**Required work:**
The answer must reproduce exactly the lines from the one with "Screen dimensions: 790x720" through the end of the material, and it must contain no pictures.

**Input material:**
_ _ _ _ _

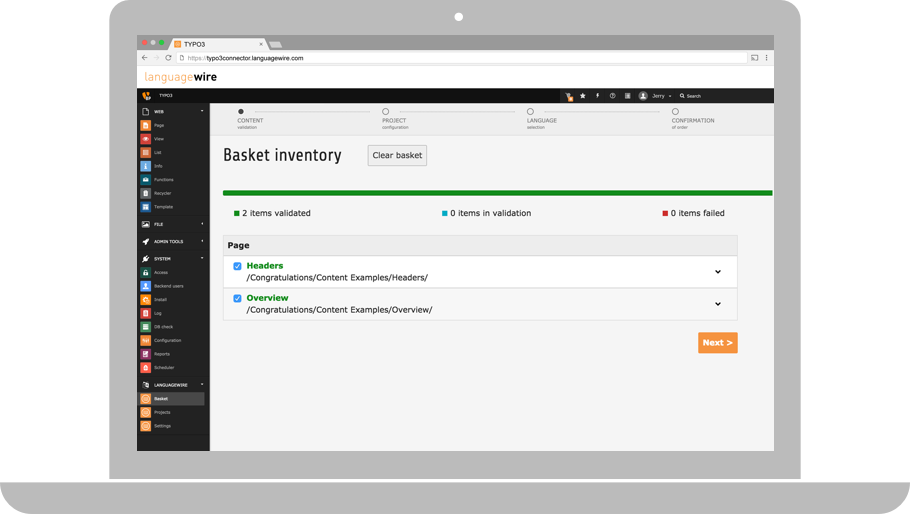Open the basket cart icon in top bar
The width and height of the screenshot is (910, 514).
(x=569, y=96)
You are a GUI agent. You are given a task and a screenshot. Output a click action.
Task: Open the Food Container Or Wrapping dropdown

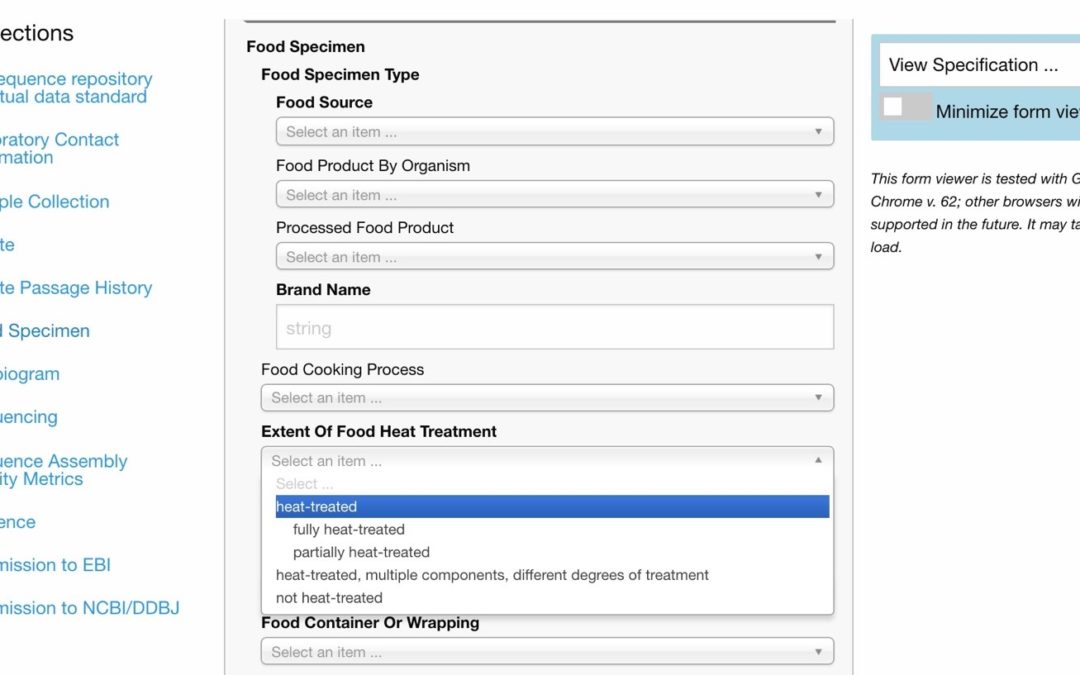point(547,652)
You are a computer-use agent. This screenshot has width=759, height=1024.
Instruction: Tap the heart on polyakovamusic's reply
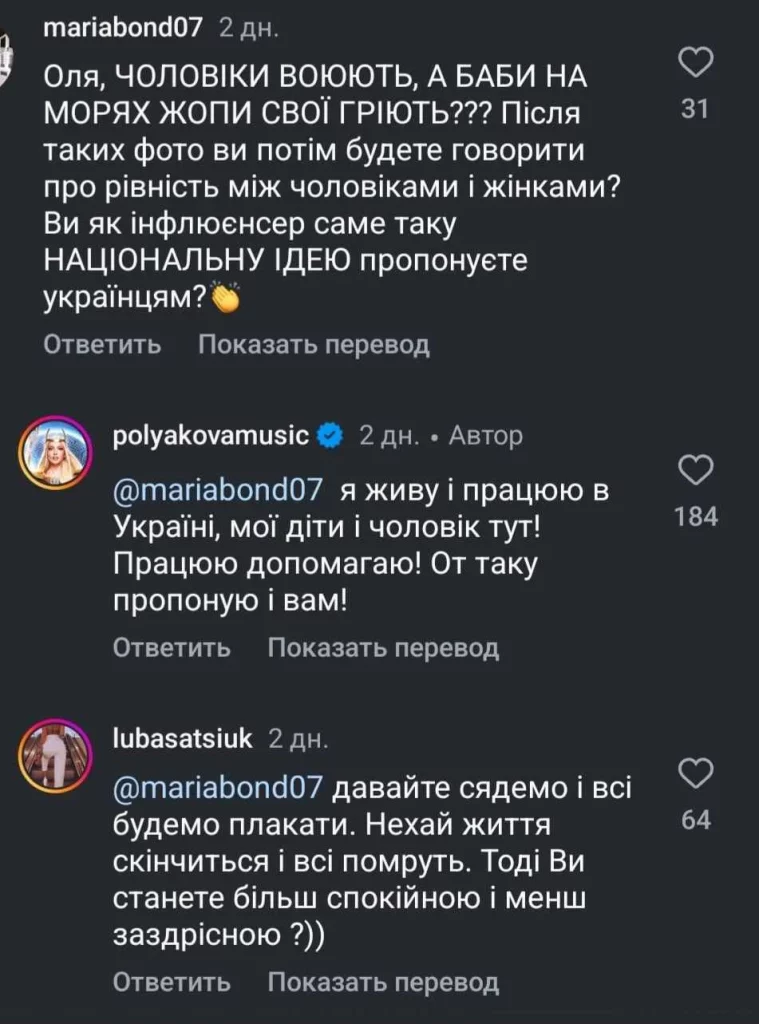pyautogui.click(x=695, y=471)
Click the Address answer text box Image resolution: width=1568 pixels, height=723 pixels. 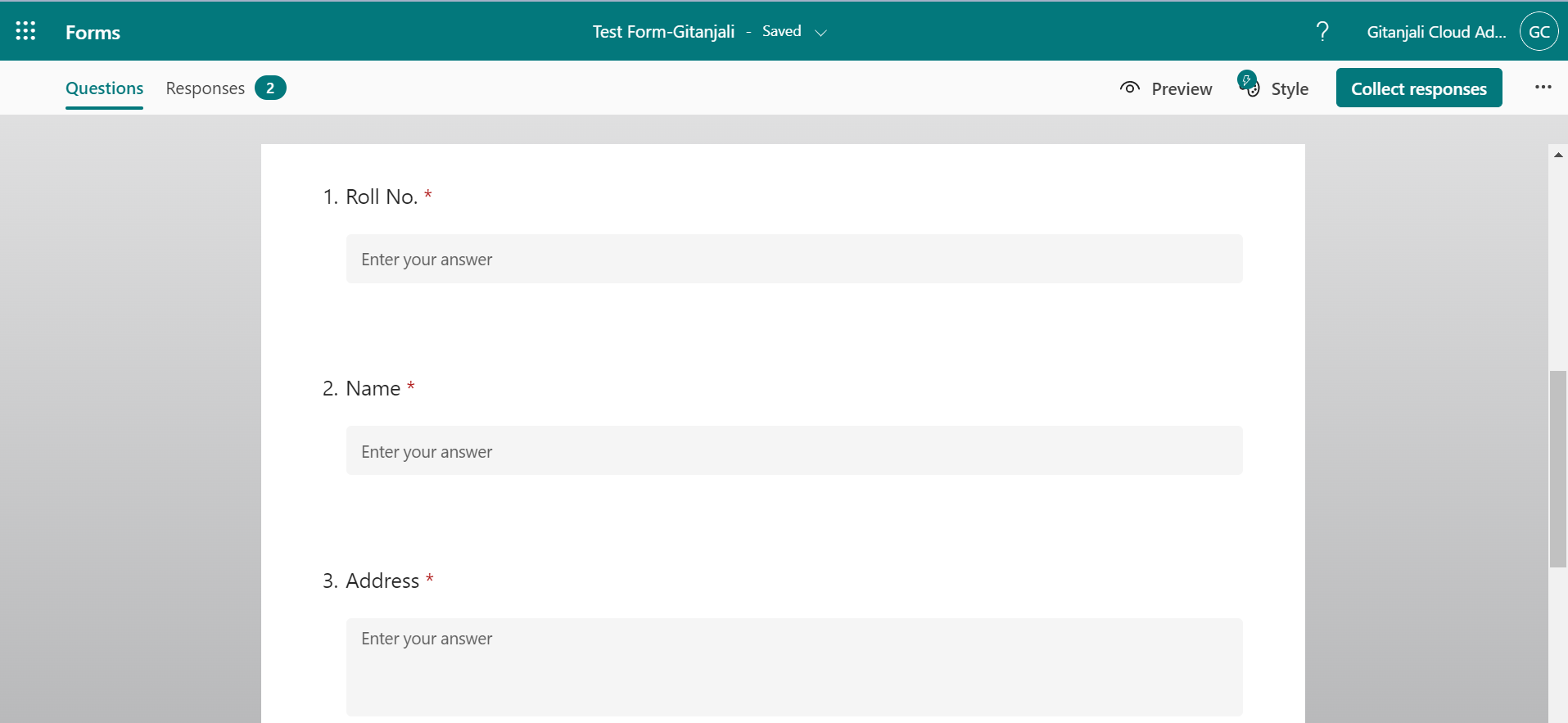click(793, 667)
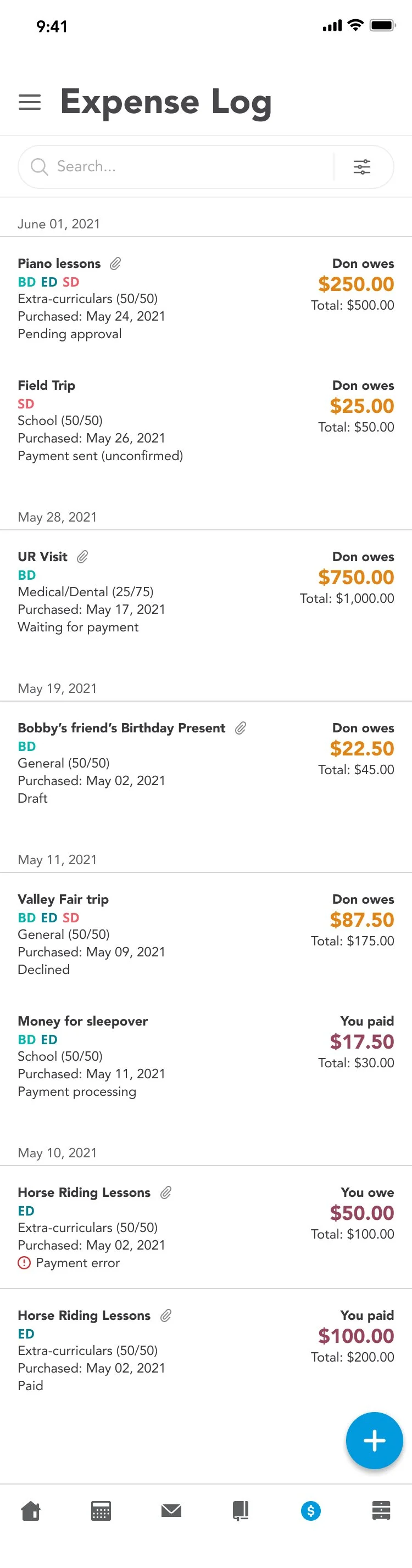This screenshot has height=1568, width=412.
Task: View UR Visit attachment paperclip
Action: (x=82, y=556)
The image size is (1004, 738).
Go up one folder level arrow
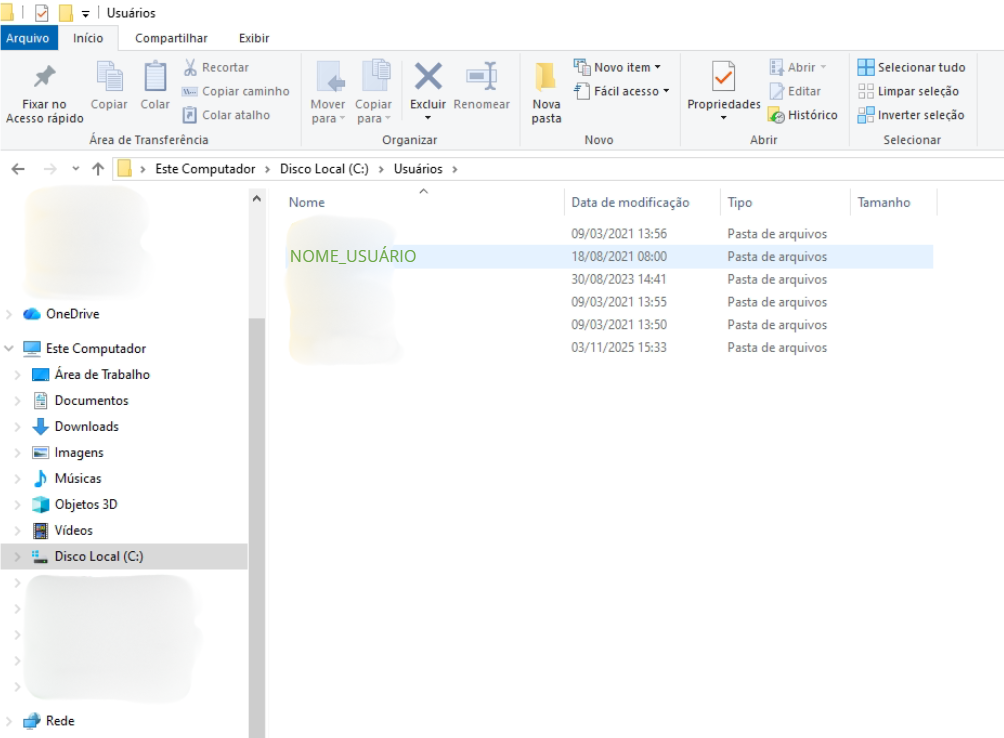pyautogui.click(x=98, y=169)
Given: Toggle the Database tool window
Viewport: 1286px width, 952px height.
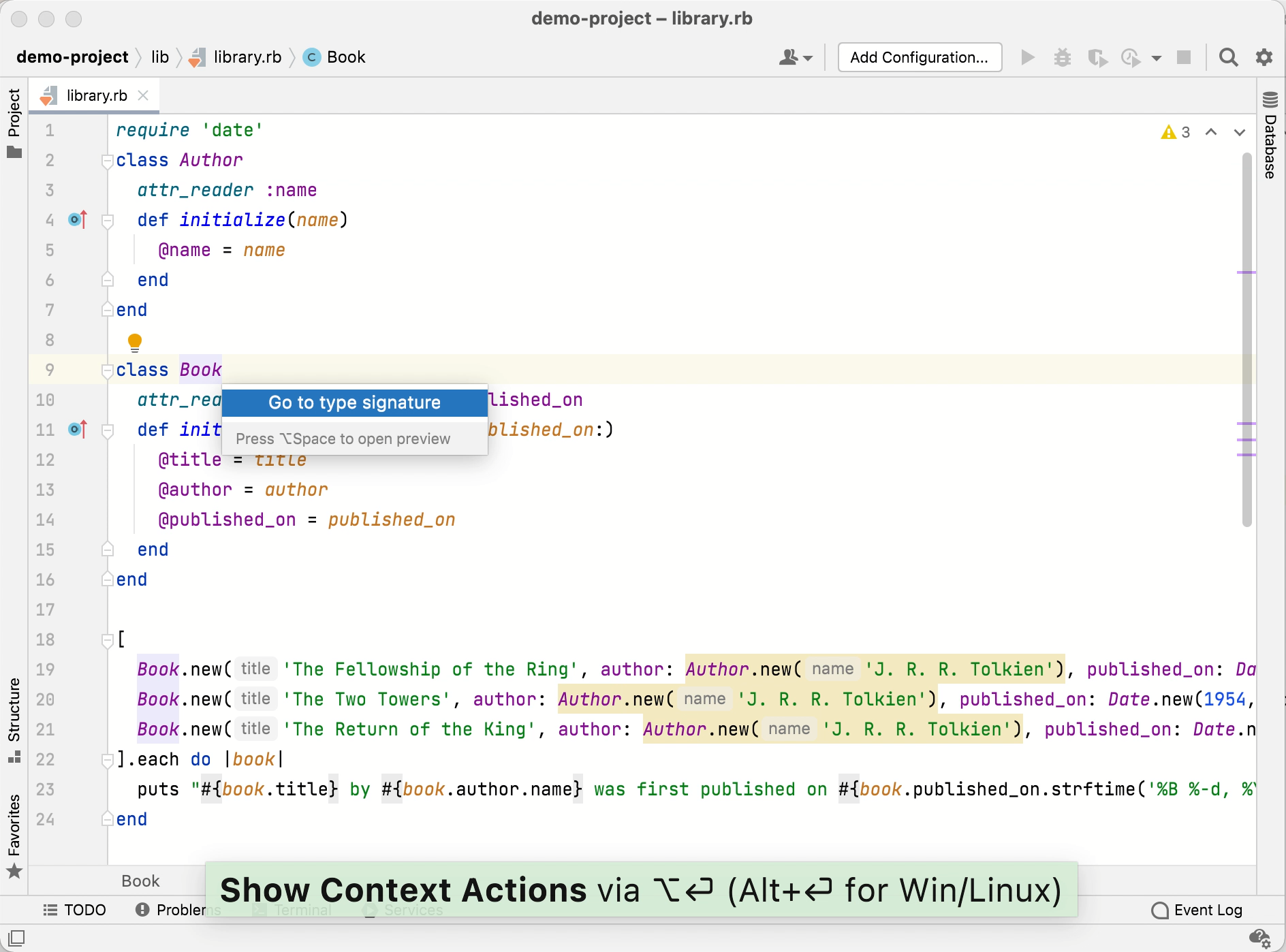Looking at the screenshot, I should [x=1270, y=136].
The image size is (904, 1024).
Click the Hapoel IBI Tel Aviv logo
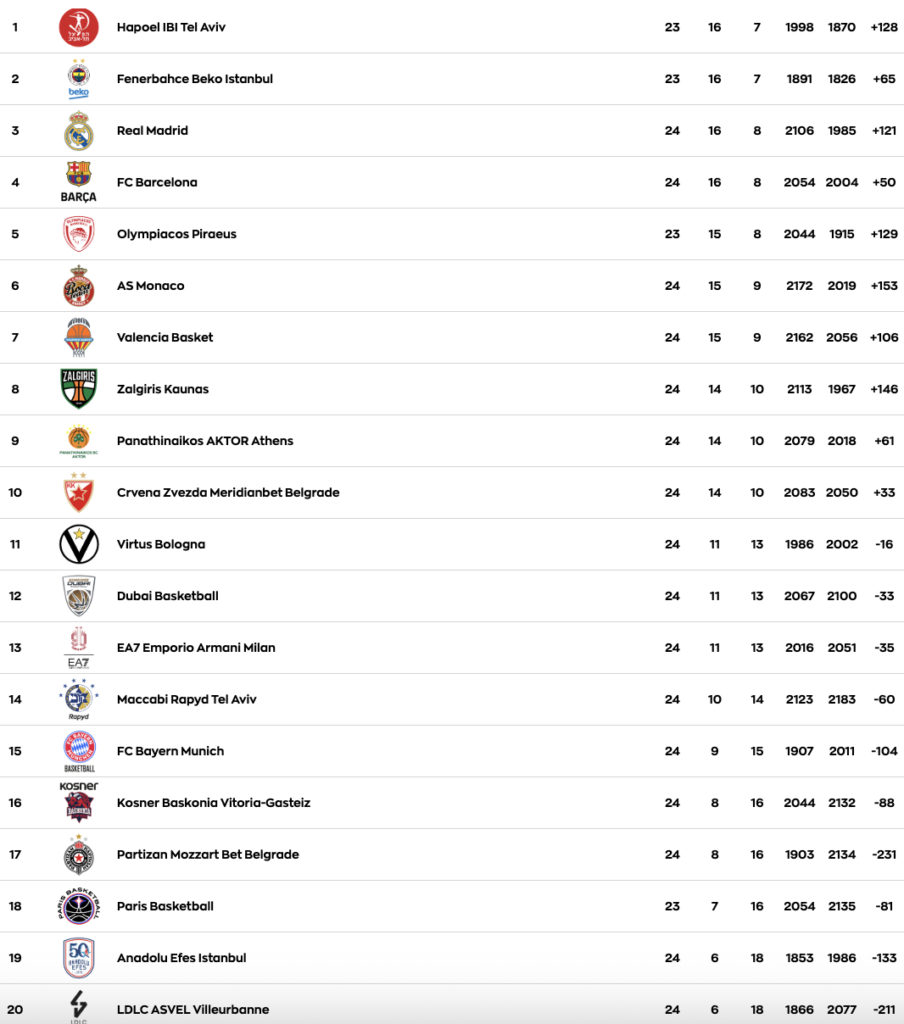pyautogui.click(x=78, y=27)
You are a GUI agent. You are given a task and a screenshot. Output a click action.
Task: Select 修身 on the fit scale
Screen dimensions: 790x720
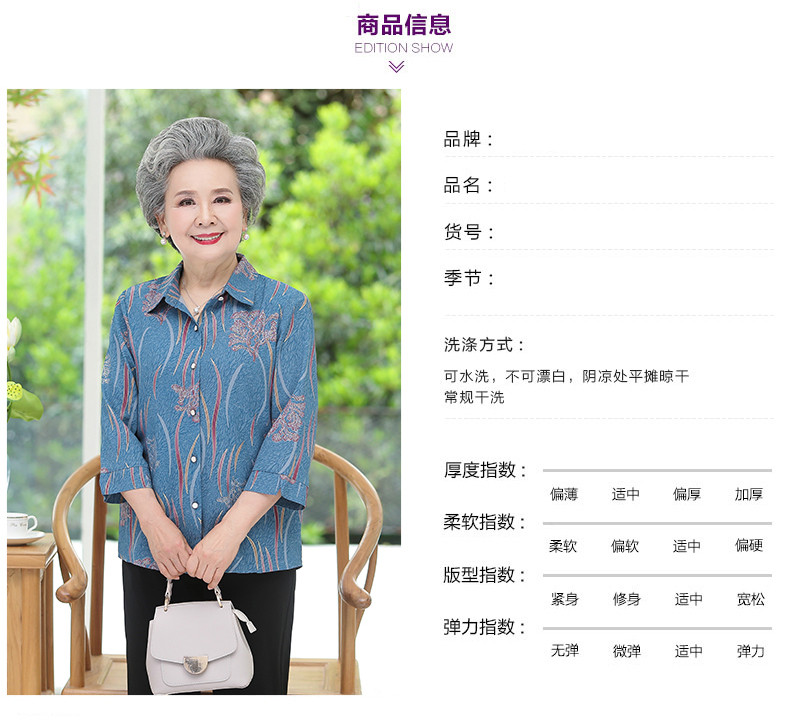[x=626, y=599]
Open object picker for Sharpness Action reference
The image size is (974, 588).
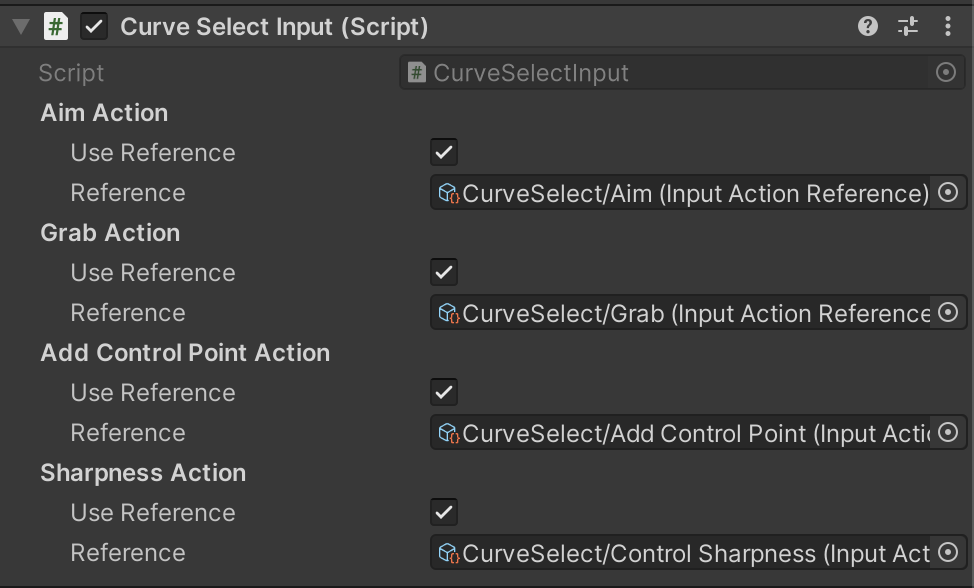949,553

_ _ _ _ _

**Written answer:**
Screen dimensions: 790x720
[x=626, y=599]
Open object picker for Sharpness Action reference
The image size is (974, 588).
949,553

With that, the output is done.